El Gobierno afirma que la pobreza infantil bajó al 42%

El Gobierno nacional aseguró que la pobreza infantil se redujo al 42% en los últimos meses, y destacó una baja cercana a 30 puntos porcentuales respecto de fines de 2023, en línea con una tendencia que considera descendente.

El contraste entre los datos oficiales y los estudios privados

Según el Ejecutivo, las últimas mediciones del INDEC muestran una caída marcada de la pobreza entre niños, niñas y adolescentes, que se ubicaría en el 42%. La cifra fue presentada como una mejora significativa frente a los niveles que dejó 2023, cuando el impacto de la inflación y la pérdida de ingresos elevó los indicadores sociales.

Desde el Gobierno remarcan que el descenso se habría dado de manera más intensa en los trimestres recientes, acompañado por una desaceleración de los precios y una recuperación parcial del salario real. Sin embargo, el dato generó debate por la diferencia con otras fuentes de información.

El Ejecutivo puso especial énfasis en comparar las cifras oficiales con las estimaciones de la Universidad Católica Argentina (UCA). El observatorio social de esa casa de estudios ubicó la pobreza infantil en torno al 53,6% en 2025, lo que implica más de 10 puntos por encima de lo que informa el INDEC.

La UCA viene realizando desde hace años relevamientos propios sobre la situación social en el país y suele ser tomada como referencia por especialistas y organizaciones sociales. Para el Gobierno, la diferencia responde a metodologías de medición distintas y a momentos de corte no coincidentes.

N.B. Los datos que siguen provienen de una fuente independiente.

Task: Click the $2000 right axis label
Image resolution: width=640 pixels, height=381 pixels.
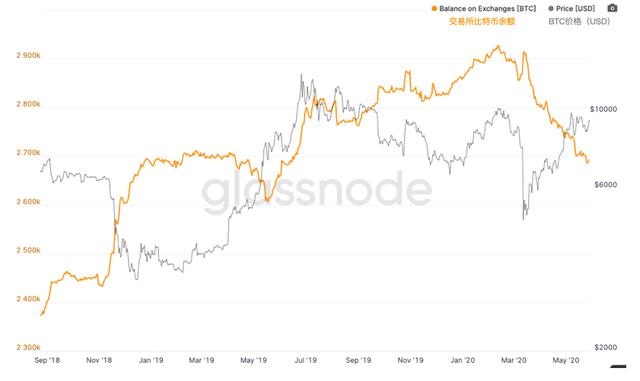Action: coord(606,348)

Qué señala el Gobierno sobre la tendencia social

En su lectura, la administración nacional destaca que, más allá del nivel puntual de pobreza infantil, habría una tendencia a la baja luego del pico registrado en el cambio de año. Los funcionarios sostienen que la combinación de menor inflación, acuerdos salariales y ciertos programas de asistencia habría comenzado a aliviar la situación de los hogares con chicos.

No obstante, incluso con un nivel de 42%, la cantidad de niñas, niños y adolescentes que viven por debajo de la línea de pobreza sigue siendo muy alta. Economistas y especialistas en infancia advierten que se trata de un problema estructural, marcado por la precariedad laboral, los bajos ingresos y la desigualdad territorial.

En este contexto, la discusión entre los datos del INDEC y los de la UCA vuelve a poner en el centro el debate sobre cómo medir la pobreza y qué políticas son necesarias para sostener una reducción duradera. Mientras el Gobierno exhibe las cifras como una señal de mejora, organizaciones sociales y académicas reclaman profundizar el seguimiento sobre el acceso a la alimentación, la educación y la salud de la población infantil.

La evolución de estos indicadores será clave en los próximos meses para evaluar el impacto real del rumbo económico y social, y para determinar si la caída de la pobreza infantil se consolida o si responde sólo a un período puntual de recuperación.